How Do I Maintain My Relationship With My Kids?
A fear of many parents is they won’t be able to maintain their relationship with their children after separation. The answer is that most parents are able to maintain strong relationships with their children after separation. In fact, some are able to strengthen their relationships with their kids because they are focused solely on their children when they are with them. It can be a challenge but here are some ideas:
- Use Skype. This is a free internet-based video conferencing system. All that’s required is high speed internet access and a webcam (they aren’t expensive) on each computer. It’s almost like being in the same room and is especially good with younger children.
- Use email, texting, Facebook or whatever internet-based system your child may be using.
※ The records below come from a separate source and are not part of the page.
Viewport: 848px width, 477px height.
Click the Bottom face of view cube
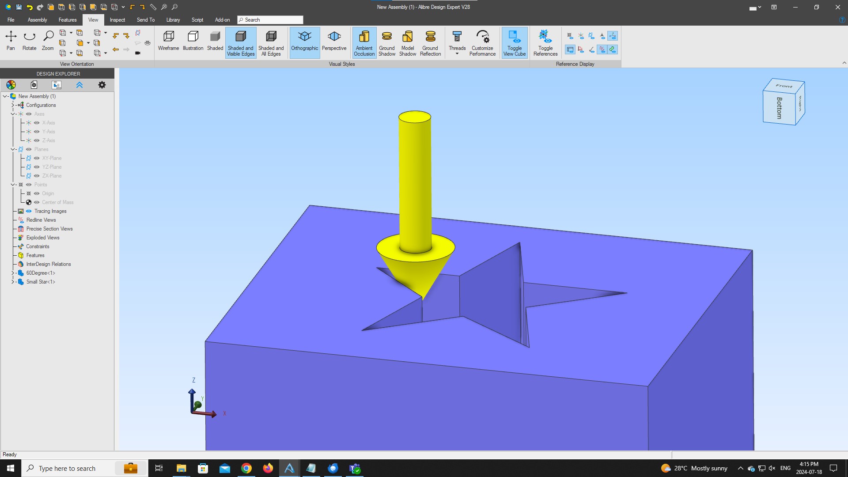779,108
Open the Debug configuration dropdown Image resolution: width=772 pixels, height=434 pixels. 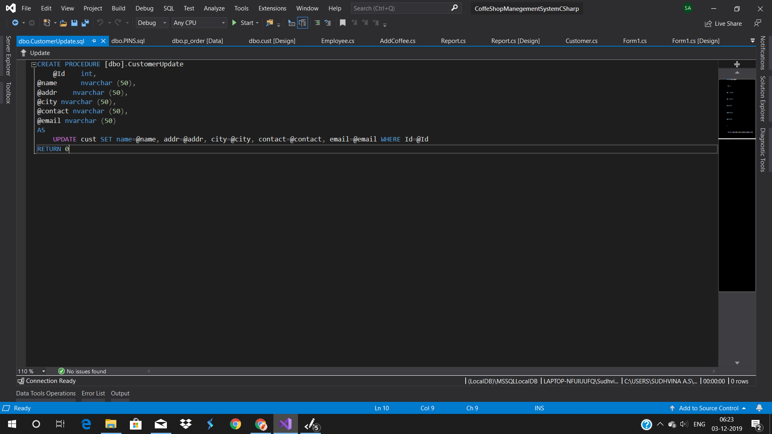(164, 23)
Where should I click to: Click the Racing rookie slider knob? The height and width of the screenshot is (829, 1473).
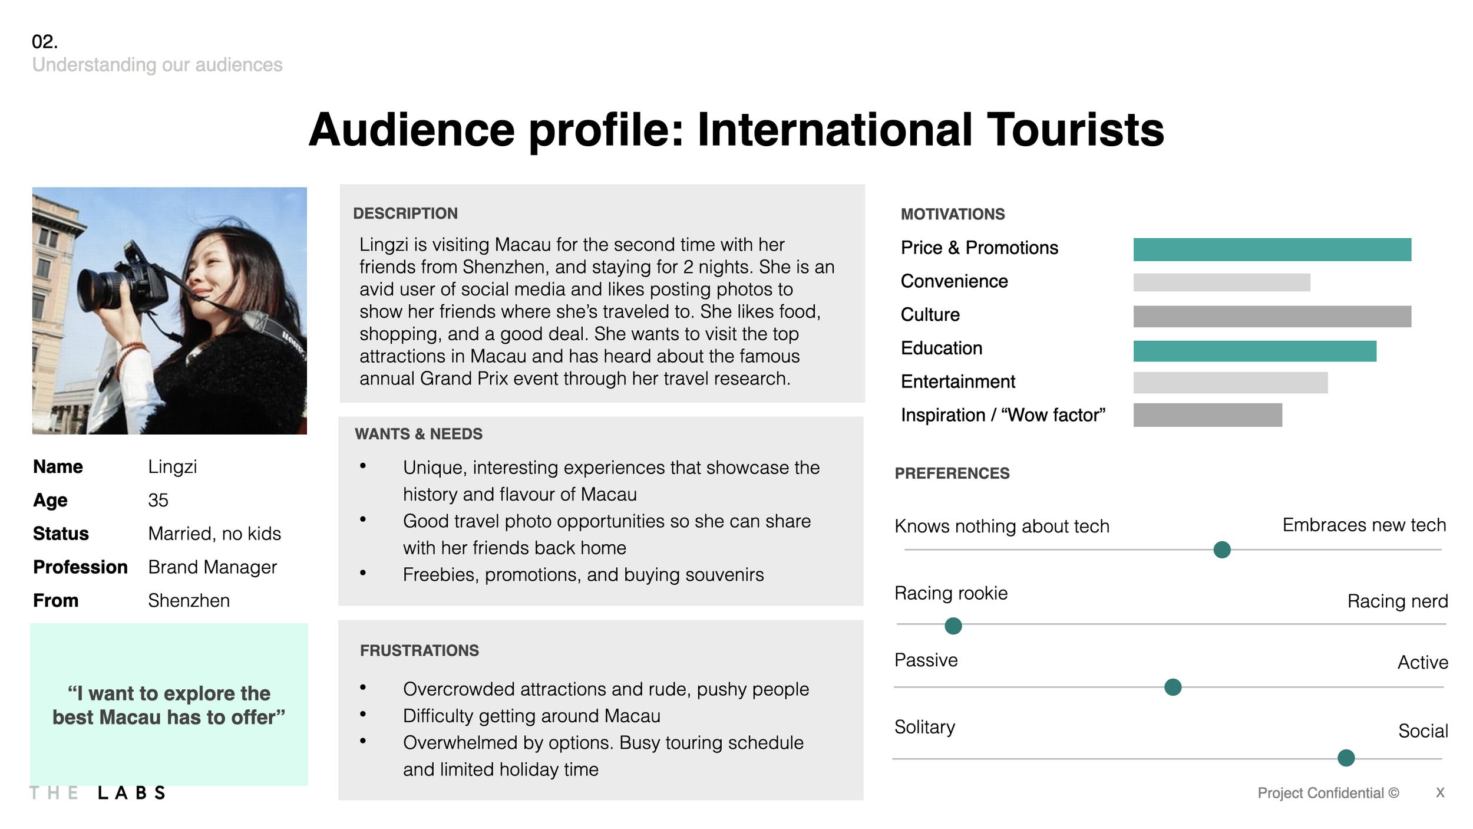[x=953, y=626]
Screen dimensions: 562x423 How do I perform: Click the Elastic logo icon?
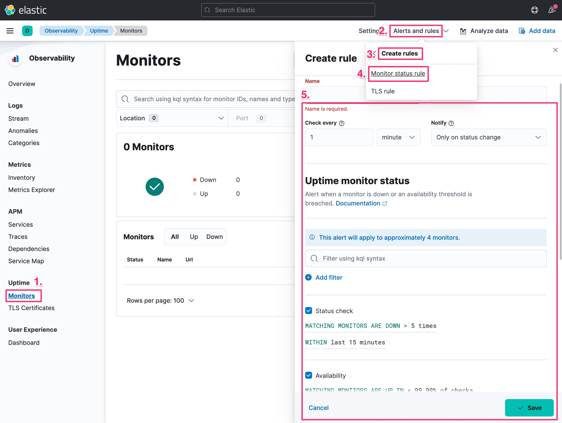point(10,10)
Even a brief text message exchange can make you both feel connected but don’t interfere with your ex spouse’s time with the children.
- Schedule regular telephone calls. They may be brief but they keep you connected.
- Go to your child’s extracurricular activities as much as possible including their hockey practices and games, music recitals, dance lessons and school field trips. Even if you don’t speak to your child during or after the event, it will show him or her that you care and give you something to talk about next time they are in your care.
- Focus on your kids. Keep your own activities to a minimum so you can really pay attention to your kids when they are with you. If you have some chores to do, do them with your kids. Grocery shopping and cooking with kids can be fun and gives them good life lessons.
- As your children get older, their friends will become more important. Invite your kids’ friends to do activities with you and your kids. Bring them on vacations with you or weekend camping trips. If you isolate your children from their friends, they won’t want to keep spending time with you.
- Teenagers are supposed to push back. Don’t smother them. Let them become more independent and responsible. It’s normal and healthy.
- Be the adult. Don’t share with your children your own emotional struggles. Let your children focus on being kids. If you need to speak to someone about your own issues, get your own Divorce Lawyer or Coach.
- Don’t get into arguments with your ex spouse in front of the children. They will resent you even if you are in the right. Either discuss issues with your ex when the kids aren’t around or are asleep, or use email so the kids won’t see or hear it. Some parents exchange a parenting journal when the children are exchanged. It contains important information about the children and is used to dialogue about important parenting issues.
- Spend as much time with your children as possible. If you can avoid the use of babysitters or daycare, do it. If you can’t care for your children for a longer period of time , offer the extra time to your ex spouse to care for them instead of using a babysitter.